## WORK TO BE COMPLETED
Say how many lines of these entries include the word "computer", and answer with the number alone.

(Records from a data source)
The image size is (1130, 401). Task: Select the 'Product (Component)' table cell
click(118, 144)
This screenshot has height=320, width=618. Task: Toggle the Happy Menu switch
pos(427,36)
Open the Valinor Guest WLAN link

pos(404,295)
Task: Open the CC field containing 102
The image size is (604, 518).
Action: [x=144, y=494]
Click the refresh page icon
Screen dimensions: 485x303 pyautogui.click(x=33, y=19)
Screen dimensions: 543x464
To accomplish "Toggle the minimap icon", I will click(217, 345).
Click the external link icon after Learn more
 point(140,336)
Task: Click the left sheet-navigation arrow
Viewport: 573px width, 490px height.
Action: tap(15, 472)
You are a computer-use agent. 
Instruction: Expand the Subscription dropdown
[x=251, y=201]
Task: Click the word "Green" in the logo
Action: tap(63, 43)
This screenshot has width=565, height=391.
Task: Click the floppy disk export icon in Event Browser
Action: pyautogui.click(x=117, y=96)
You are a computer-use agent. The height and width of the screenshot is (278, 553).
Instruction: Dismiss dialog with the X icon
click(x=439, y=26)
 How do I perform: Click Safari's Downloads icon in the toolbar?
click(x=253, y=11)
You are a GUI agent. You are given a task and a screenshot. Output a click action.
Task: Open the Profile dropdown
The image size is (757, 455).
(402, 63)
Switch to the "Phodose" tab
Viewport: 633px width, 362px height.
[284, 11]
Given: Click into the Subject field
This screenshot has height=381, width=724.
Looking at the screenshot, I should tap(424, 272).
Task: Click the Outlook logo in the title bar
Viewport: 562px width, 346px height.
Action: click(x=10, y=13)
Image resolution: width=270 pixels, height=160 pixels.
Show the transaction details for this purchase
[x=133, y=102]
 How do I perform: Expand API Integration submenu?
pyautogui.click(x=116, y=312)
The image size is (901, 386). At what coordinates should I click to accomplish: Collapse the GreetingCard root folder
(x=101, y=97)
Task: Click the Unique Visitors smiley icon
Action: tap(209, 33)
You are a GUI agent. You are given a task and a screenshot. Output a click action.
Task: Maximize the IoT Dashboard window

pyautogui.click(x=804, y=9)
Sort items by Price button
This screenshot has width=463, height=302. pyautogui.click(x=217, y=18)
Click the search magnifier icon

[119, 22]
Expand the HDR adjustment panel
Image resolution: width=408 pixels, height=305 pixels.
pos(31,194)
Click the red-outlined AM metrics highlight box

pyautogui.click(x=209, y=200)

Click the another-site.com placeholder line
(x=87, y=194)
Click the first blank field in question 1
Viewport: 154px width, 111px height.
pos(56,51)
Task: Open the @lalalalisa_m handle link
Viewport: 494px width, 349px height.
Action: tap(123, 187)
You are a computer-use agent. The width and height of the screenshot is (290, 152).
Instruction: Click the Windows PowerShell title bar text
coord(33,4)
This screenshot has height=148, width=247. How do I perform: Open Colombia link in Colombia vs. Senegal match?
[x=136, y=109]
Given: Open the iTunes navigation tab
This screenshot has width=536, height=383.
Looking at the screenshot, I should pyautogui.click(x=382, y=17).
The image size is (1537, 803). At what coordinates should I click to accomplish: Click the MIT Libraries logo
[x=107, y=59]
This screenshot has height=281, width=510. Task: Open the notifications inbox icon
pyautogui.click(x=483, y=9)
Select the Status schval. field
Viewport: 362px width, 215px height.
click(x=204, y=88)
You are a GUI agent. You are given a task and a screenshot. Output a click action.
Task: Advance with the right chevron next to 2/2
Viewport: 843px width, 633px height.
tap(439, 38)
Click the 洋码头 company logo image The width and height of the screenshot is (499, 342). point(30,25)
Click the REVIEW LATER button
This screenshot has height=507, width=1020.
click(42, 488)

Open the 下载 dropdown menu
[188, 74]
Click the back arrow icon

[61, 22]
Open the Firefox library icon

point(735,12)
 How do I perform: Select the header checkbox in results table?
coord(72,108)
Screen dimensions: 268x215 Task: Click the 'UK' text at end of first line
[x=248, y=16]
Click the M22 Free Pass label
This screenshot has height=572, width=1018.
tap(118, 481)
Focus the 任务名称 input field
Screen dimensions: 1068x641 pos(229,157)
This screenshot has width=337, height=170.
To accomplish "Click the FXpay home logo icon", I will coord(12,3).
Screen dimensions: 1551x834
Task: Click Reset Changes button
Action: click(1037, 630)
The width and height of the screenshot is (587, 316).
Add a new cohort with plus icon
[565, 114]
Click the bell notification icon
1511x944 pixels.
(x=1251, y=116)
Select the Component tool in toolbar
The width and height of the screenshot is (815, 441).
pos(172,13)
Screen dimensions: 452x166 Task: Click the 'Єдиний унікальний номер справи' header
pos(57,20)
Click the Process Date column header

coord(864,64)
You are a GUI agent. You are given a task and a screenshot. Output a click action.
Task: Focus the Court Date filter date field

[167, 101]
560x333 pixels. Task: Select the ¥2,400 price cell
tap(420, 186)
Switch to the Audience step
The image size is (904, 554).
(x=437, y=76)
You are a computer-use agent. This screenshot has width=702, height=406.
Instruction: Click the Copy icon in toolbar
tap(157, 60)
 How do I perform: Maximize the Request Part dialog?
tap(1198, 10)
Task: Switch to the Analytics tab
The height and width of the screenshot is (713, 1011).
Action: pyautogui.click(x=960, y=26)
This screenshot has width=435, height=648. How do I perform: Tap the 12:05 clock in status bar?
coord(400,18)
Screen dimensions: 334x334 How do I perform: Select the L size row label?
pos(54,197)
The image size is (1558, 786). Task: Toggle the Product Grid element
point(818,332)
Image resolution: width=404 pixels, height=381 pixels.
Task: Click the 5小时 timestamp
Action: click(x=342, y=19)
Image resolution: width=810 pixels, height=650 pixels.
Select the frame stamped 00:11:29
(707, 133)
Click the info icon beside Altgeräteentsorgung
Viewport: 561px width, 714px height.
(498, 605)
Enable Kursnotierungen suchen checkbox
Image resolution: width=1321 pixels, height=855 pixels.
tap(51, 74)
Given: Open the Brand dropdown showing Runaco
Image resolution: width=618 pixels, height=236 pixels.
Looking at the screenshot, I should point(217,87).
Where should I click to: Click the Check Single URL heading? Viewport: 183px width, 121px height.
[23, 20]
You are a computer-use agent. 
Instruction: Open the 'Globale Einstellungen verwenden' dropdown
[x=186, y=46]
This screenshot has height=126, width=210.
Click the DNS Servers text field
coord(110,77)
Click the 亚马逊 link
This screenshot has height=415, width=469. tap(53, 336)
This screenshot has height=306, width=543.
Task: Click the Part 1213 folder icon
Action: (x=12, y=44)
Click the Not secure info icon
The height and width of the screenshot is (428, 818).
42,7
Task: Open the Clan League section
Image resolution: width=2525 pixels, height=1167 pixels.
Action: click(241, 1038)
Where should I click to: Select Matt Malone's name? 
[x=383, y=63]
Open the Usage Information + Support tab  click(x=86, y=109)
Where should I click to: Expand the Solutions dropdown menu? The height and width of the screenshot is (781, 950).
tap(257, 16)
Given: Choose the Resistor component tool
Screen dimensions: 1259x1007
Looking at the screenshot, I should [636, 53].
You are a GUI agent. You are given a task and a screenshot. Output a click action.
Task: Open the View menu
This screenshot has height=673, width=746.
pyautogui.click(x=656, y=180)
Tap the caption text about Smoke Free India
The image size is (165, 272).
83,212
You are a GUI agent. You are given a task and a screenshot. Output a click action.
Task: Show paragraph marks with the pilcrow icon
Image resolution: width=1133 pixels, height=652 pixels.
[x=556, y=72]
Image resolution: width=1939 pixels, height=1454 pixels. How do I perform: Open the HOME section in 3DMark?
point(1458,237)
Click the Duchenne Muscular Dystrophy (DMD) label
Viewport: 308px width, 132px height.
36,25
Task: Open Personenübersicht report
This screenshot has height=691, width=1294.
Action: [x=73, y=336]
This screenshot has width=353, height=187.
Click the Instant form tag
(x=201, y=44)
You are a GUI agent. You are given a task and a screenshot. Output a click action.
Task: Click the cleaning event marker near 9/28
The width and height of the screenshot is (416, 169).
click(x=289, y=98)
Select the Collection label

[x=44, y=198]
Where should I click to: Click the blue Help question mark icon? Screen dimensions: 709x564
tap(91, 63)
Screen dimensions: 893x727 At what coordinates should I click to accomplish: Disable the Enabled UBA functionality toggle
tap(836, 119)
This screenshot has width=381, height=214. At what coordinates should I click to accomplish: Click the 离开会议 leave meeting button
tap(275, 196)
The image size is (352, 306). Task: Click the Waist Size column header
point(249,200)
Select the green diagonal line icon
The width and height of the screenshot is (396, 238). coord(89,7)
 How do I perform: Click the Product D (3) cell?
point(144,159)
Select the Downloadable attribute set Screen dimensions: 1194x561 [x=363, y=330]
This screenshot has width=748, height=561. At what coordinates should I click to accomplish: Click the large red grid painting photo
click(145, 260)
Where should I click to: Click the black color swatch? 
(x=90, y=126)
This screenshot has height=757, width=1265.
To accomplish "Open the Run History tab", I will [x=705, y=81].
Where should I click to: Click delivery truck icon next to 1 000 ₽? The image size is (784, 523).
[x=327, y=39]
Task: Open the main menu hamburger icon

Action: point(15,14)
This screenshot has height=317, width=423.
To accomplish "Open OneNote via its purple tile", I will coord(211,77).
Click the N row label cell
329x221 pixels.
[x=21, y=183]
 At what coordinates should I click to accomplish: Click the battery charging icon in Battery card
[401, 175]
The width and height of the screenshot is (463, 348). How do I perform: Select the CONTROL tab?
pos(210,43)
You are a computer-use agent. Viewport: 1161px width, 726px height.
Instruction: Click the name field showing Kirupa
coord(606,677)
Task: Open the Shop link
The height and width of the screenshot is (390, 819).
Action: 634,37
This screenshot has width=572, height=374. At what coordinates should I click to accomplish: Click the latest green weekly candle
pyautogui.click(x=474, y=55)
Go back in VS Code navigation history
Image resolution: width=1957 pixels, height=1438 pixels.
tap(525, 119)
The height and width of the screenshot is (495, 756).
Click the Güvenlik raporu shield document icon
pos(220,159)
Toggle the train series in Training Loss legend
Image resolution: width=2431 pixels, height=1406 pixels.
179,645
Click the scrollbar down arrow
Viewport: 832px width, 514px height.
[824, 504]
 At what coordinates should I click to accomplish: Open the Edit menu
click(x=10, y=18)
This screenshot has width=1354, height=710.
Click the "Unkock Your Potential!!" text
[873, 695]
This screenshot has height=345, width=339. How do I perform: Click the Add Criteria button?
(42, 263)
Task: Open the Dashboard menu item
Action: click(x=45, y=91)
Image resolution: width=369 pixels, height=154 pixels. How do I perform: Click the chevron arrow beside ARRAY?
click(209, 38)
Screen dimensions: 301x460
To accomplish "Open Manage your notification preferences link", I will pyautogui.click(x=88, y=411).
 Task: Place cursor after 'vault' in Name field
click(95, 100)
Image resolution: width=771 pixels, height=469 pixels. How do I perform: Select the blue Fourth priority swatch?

## EXPECTED ANSWER
6